The Regulations allow hospitals flexibility in determining how to implement 501 (R) rules to best meet the needs of the communities they serve. However, they provide a detailed outline of how they will operate. The regulation applies to tax periods beginning after December 29, 2015.
These rules will be applied for the hospital organization with close cooperation between regulatory compliance, operations and billing to ensure proper action is taken to address this tax-exempt status requirement. The following is a summary of four general criteria:
1. Written Financial Assistance and emergency care Rules
– The financial assistance policy (FAP) will find all services other than the hospital, deliver emergency or other medically necessary care policy within the financial assistance;
– The hospital may provide financial assistance on the basis of information from sources other than the patient. Also, the hospital can obtain information from patients either orally or in writing;
– The FAP is only required to display the rates under FAP and not more discounts hospitals provide;
– billing statements will contain prominent communicate the availability of financial assistance from the health care organization; and
– emergency care given under section 501 (r) prohibits the collection of disturbing the provision of emergency medical care under the Emergency Medical Treatment & Labor Act (EMTA)

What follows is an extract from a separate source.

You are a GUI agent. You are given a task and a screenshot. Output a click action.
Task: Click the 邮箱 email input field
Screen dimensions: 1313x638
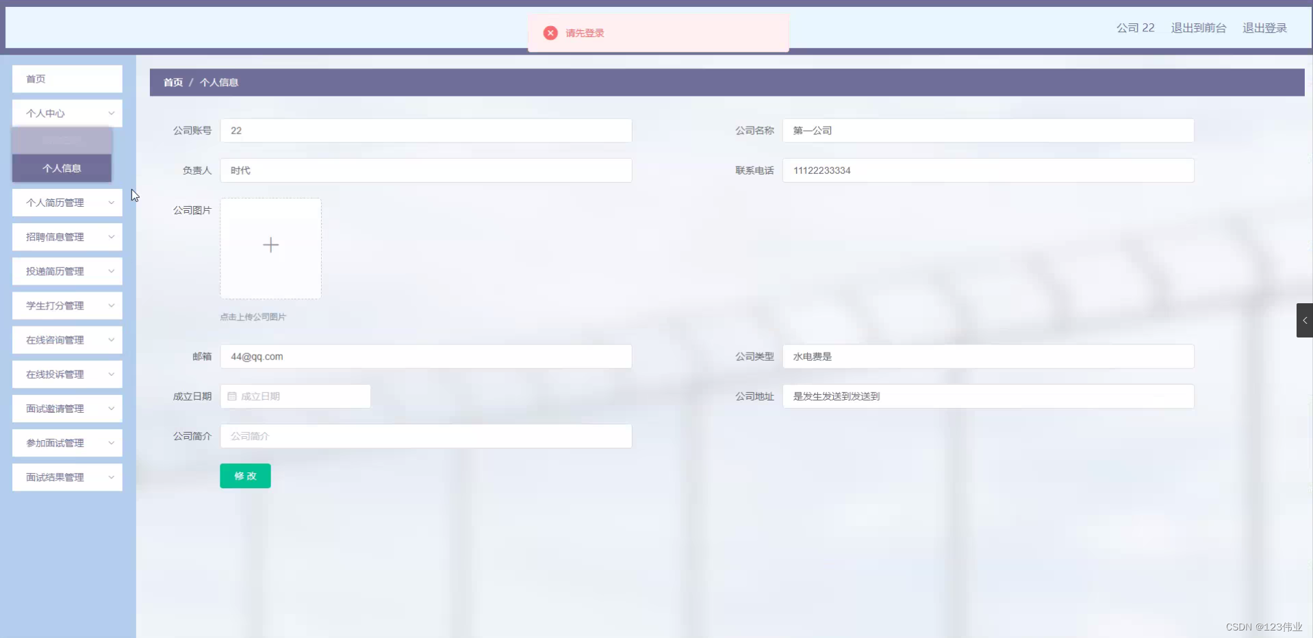click(x=425, y=356)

2 .. Limitation on Charges
– A facility can change the amounts charged (AGB) method he uses every time; it just needs to update FAP reflect method and discount rate applied;
– Rules clarify that AGB restriction applies only to the amount that the patient is personally responsible for paying for allowances, discounts and insurance have been applied;
– Medicaid may be included in the calculation themselves or in conjunction with other payers;
– The AGB can be calculated on the basis of all hospital services receive only emergency and medically necessary services; and
-. A reasonable allocation capitated or other lump-sum payments made by the insurer can be incorporated
3. Billing and Collections
– At least one bill after graduation must include a plain language summary of the FAP;
– The hospital will be given oral notice of FAP patients and make it at least 30 days before the initiation of an ECA;
– patient shall receive a copy of ECA policy before treatment;
– liens placed on the part of the potential settlement of profits from auto accidents are not considered ECA;
– The rule requires hospitals to have a written agreement with a third party (collection agencies) to comply 501 (r) requirements;
– Hospitals can set account with a collection agency within 120 days notice period if they meet the requirements;
– The sale of debt to third parties is not considered to ECA. Accounts can not be transferred to the debt buyer until after the notice period; and
– The hospital will be financial policy applications for 240 days notice date of the first billing statement
4 .. CHNA
– A description of the process and methods used to conduct the CHNA must be present;
– The hospital must provide a description of the hospital facility sought and took into account input from the public;
– Overview showing the priority description of the significant health needs and an explanation of the process and the criteria used to identify health need; and
– Description of the resources potentially available to address health need
The IRS has used the salami method to increase scrutiny of tax-exempt health care organizations .. The process has put increasing pressure on internal auditors Healthcare company and to the Compliance Officer assess risk and appropriate create, implement and control standards.
The Salami tactic employed has allowed “a slice of a slice” changes in Section 501 (r) to take place since it was set on March 23, 2010. When stepping back and see a broader change over time, it clearly shows its importance.
little slice changes that have been made by the IRS are all connected to a tremendous change in the way charitable hospitals must operate to keep the tax-exempt status intact. Section 501 (r) is the most important change in the tax exemption standards for hospitals in more than 40 years.